The number of lines containing the word "computer" is all you should give; count them in the records below.

#### DATA SUPPLIED

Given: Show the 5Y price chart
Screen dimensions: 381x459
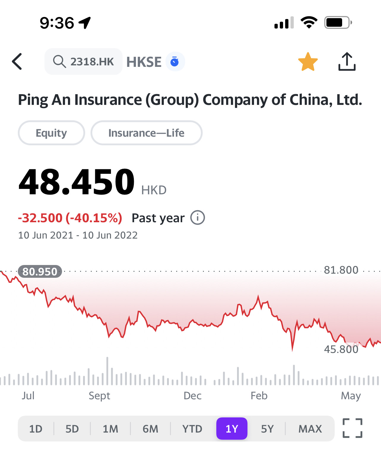Looking at the screenshot, I should pyautogui.click(x=267, y=429).
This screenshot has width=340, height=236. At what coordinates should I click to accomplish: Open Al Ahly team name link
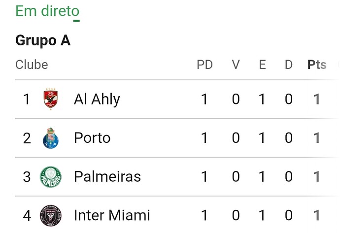pyautogui.click(x=97, y=100)
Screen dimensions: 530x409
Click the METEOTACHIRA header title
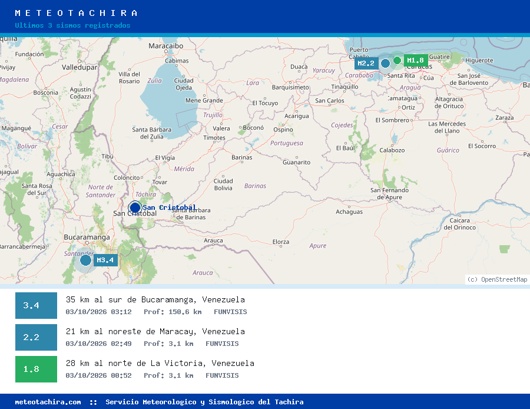tap(77, 13)
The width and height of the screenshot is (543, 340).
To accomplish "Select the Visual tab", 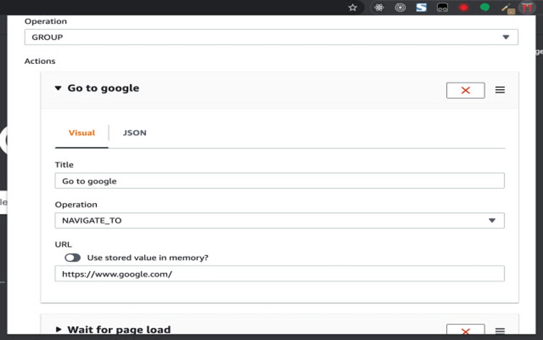I will (x=81, y=133).
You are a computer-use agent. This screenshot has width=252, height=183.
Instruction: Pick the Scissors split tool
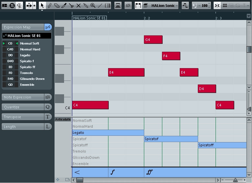tap(71, 6)
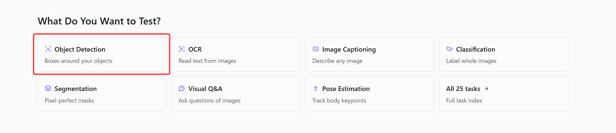
Task: Open the All 25 tasks link
Action: click(504, 94)
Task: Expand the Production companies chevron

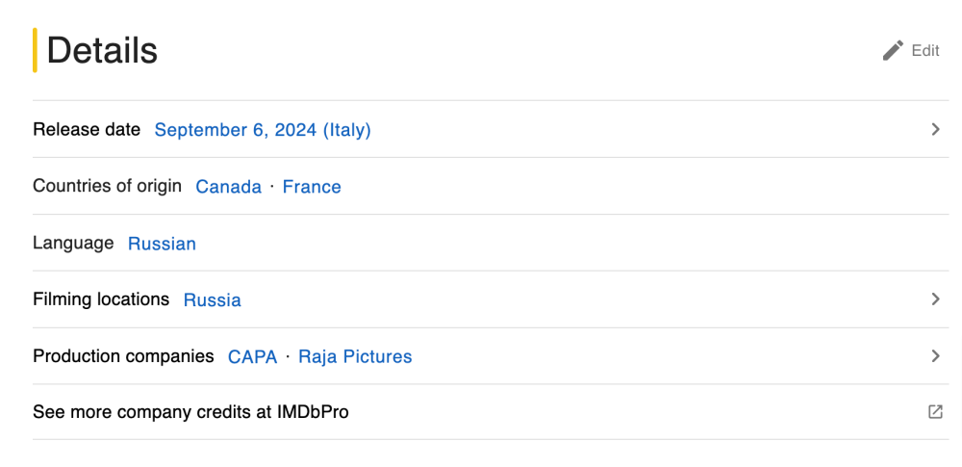Action: click(x=935, y=356)
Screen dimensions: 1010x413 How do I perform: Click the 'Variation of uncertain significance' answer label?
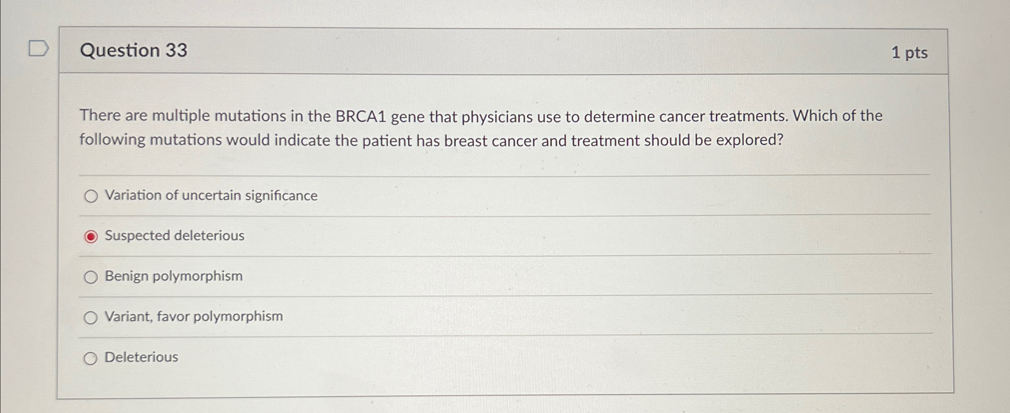(211, 195)
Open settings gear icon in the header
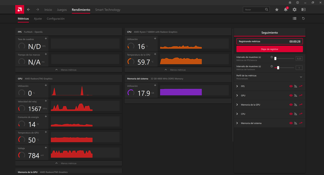Screen dimensions: 324x175 click(x=295, y=10)
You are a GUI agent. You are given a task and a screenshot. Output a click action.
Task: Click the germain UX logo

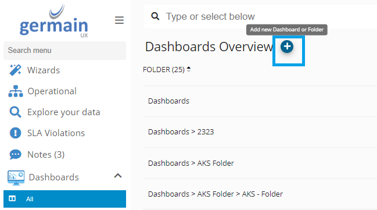(x=54, y=21)

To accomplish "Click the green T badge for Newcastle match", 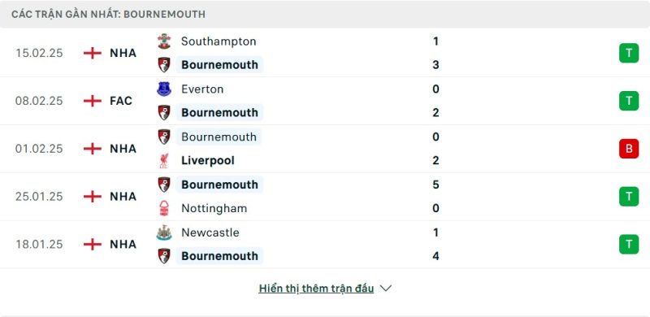I will tap(629, 244).
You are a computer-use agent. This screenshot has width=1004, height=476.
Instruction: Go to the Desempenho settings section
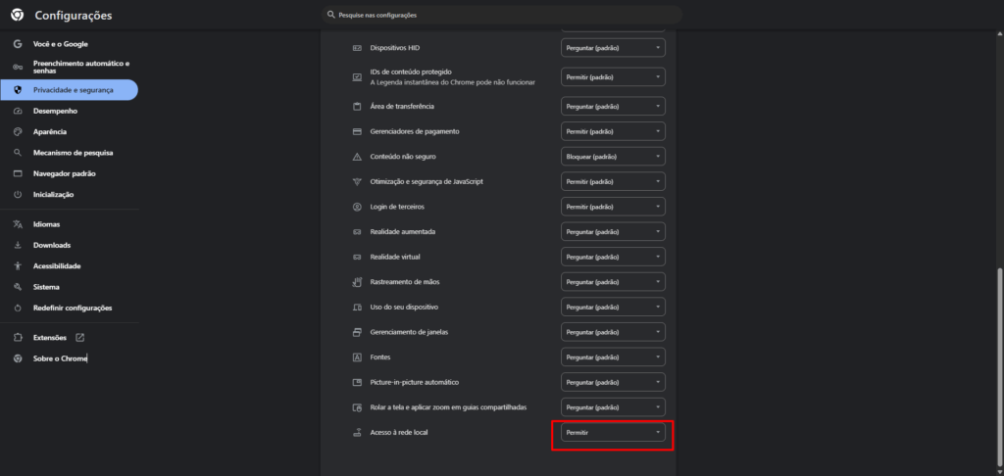tap(55, 111)
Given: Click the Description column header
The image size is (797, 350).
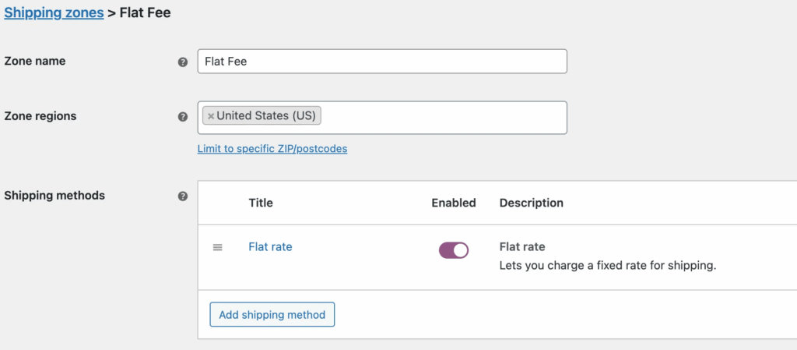Looking at the screenshot, I should (x=532, y=203).
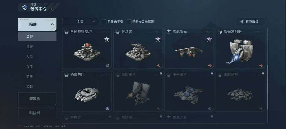Click the gear icon on 诱捕陷阱 card
Screen dimensions: 286x129
[108, 109]
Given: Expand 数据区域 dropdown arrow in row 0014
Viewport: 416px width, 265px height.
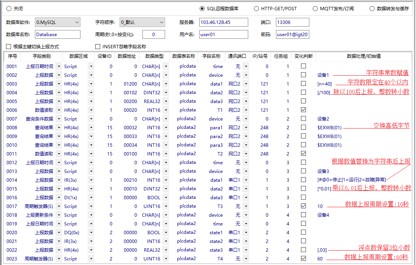Looking at the screenshot, I should [x=91, y=180].

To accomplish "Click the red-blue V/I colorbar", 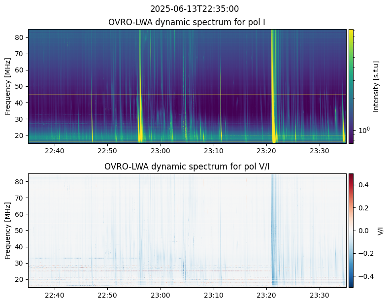I will [351, 230].
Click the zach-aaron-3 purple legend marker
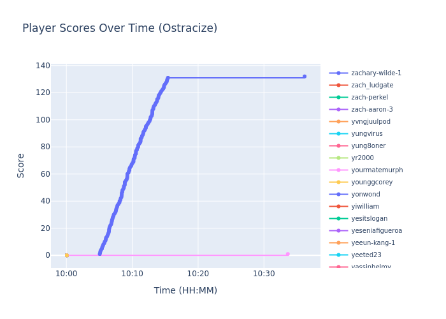 338,110
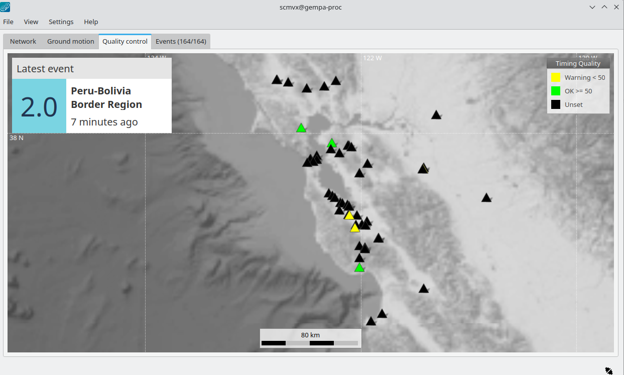Open the Events (164/164) tab
Image resolution: width=624 pixels, height=375 pixels.
181,41
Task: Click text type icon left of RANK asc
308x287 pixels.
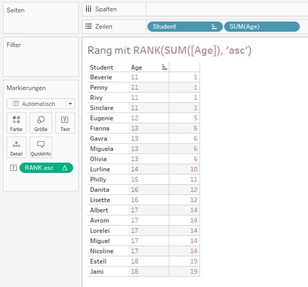Action: click(13, 168)
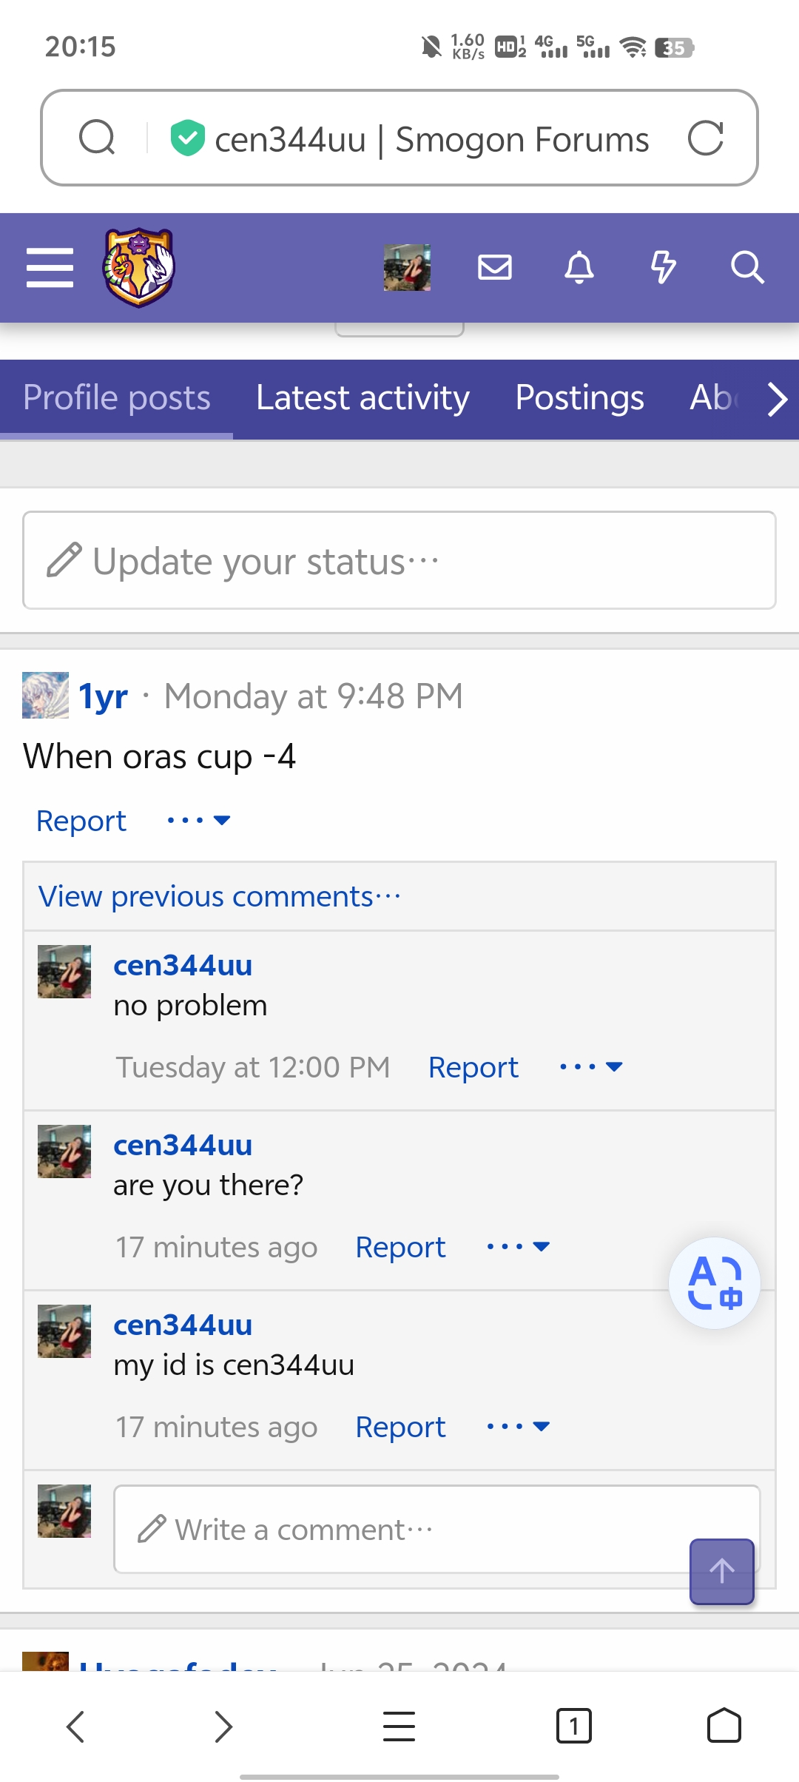Tap the lightning bolt what's new icon

pyautogui.click(x=664, y=267)
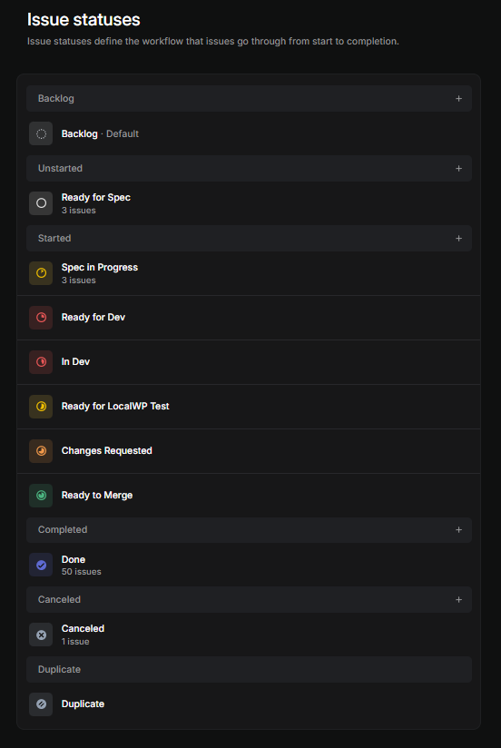
Task: Add a new status under Backlog
Action: pos(458,98)
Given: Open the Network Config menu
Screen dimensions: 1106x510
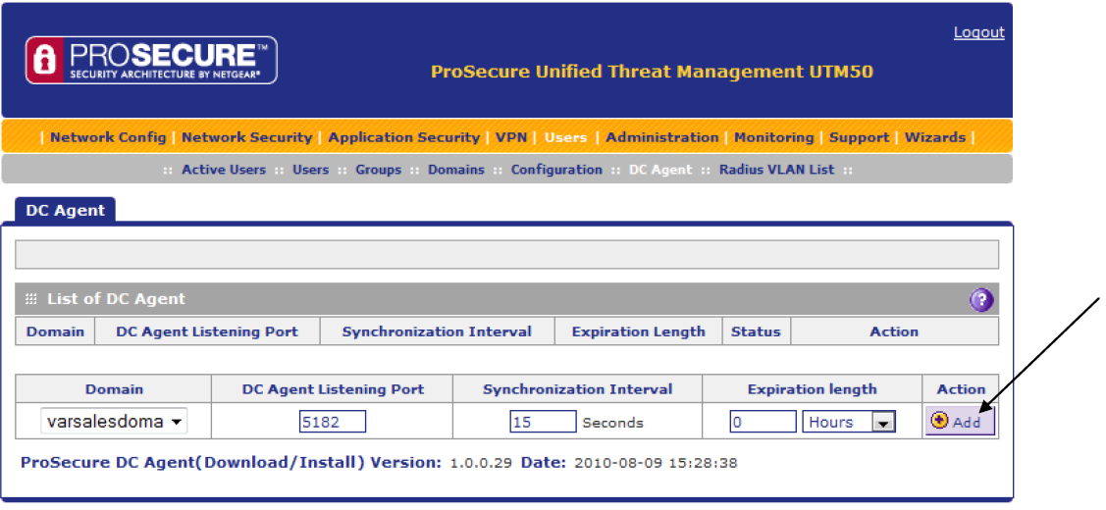Looking at the screenshot, I should click(108, 137).
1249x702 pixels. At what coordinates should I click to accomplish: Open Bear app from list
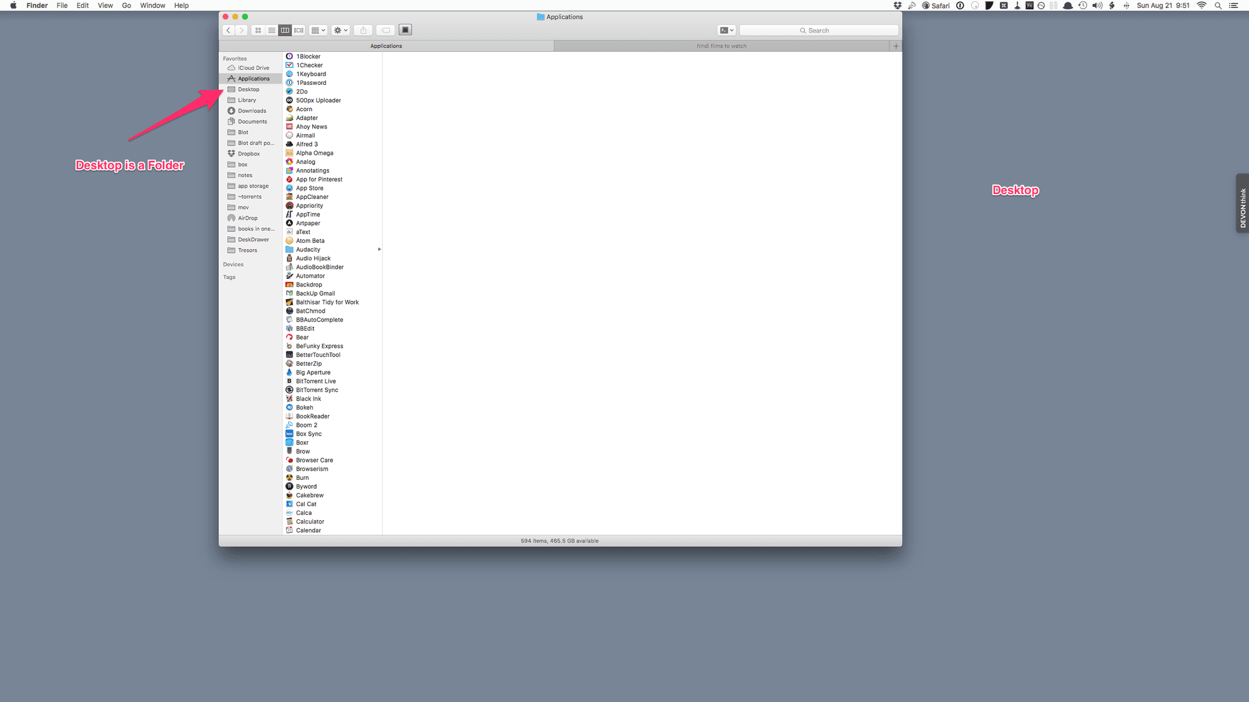[302, 337]
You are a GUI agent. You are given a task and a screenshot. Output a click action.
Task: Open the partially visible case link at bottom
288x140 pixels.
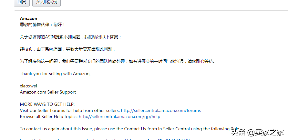105,139
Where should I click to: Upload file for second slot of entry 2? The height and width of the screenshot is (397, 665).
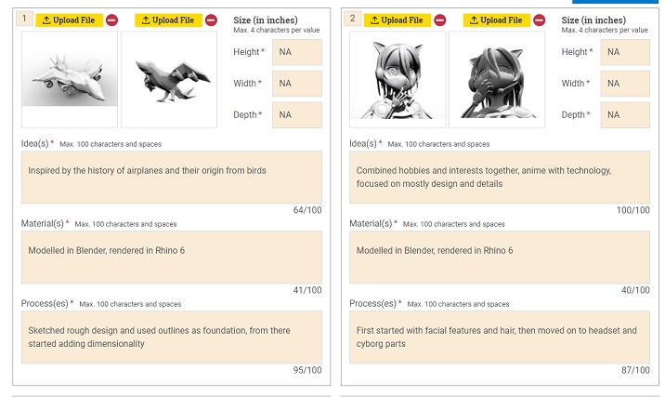(x=497, y=20)
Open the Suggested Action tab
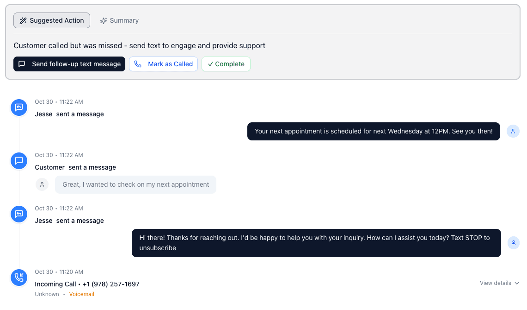 [52, 20]
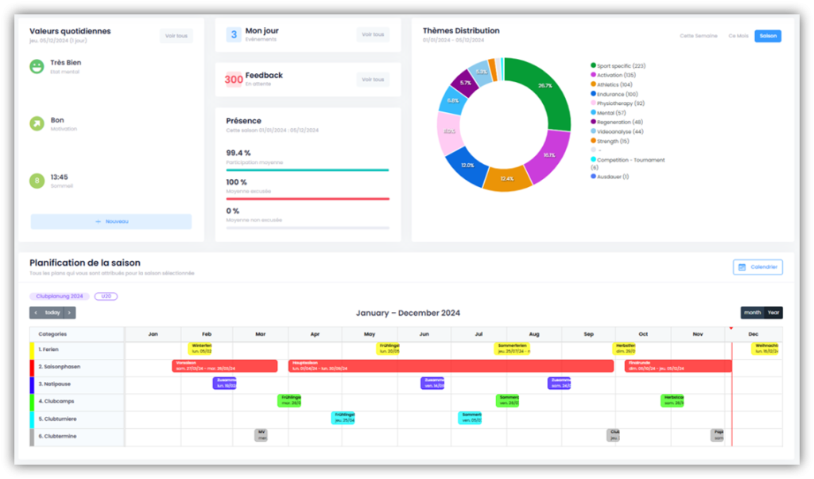Viewport: 814px width, 479px height.
Task: Click the red 300 Feedback badge
Action: coord(234,79)
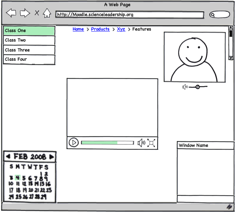This screenshot has height=212, width=235.
Task: Go to previous month in calendar
Action: pyautogui.click(x=8, y=157)
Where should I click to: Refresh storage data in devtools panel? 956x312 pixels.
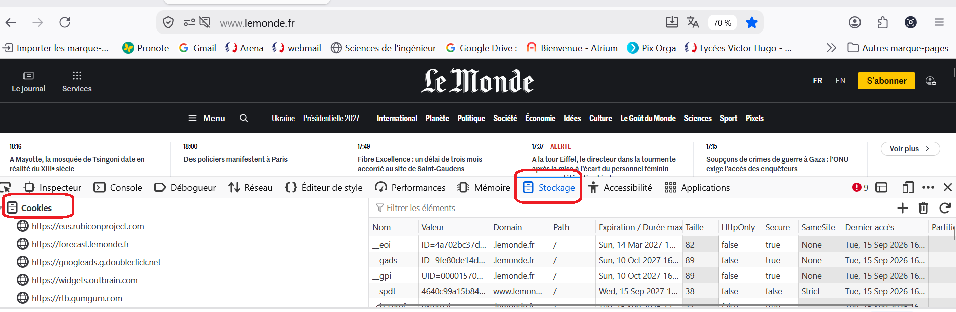point(945,208)
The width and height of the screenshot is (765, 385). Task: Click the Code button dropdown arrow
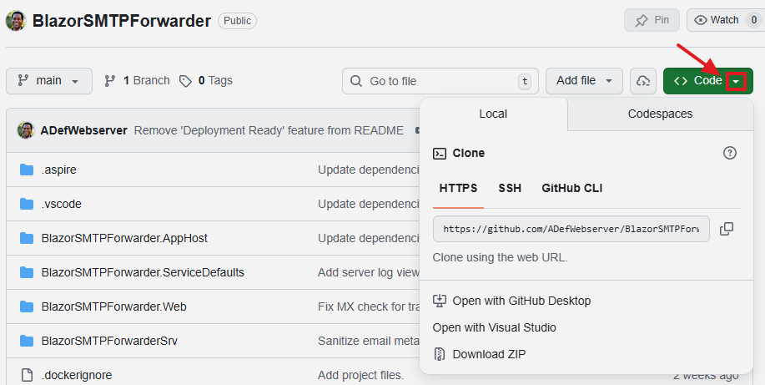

########

> [FINAL ANSWER]
2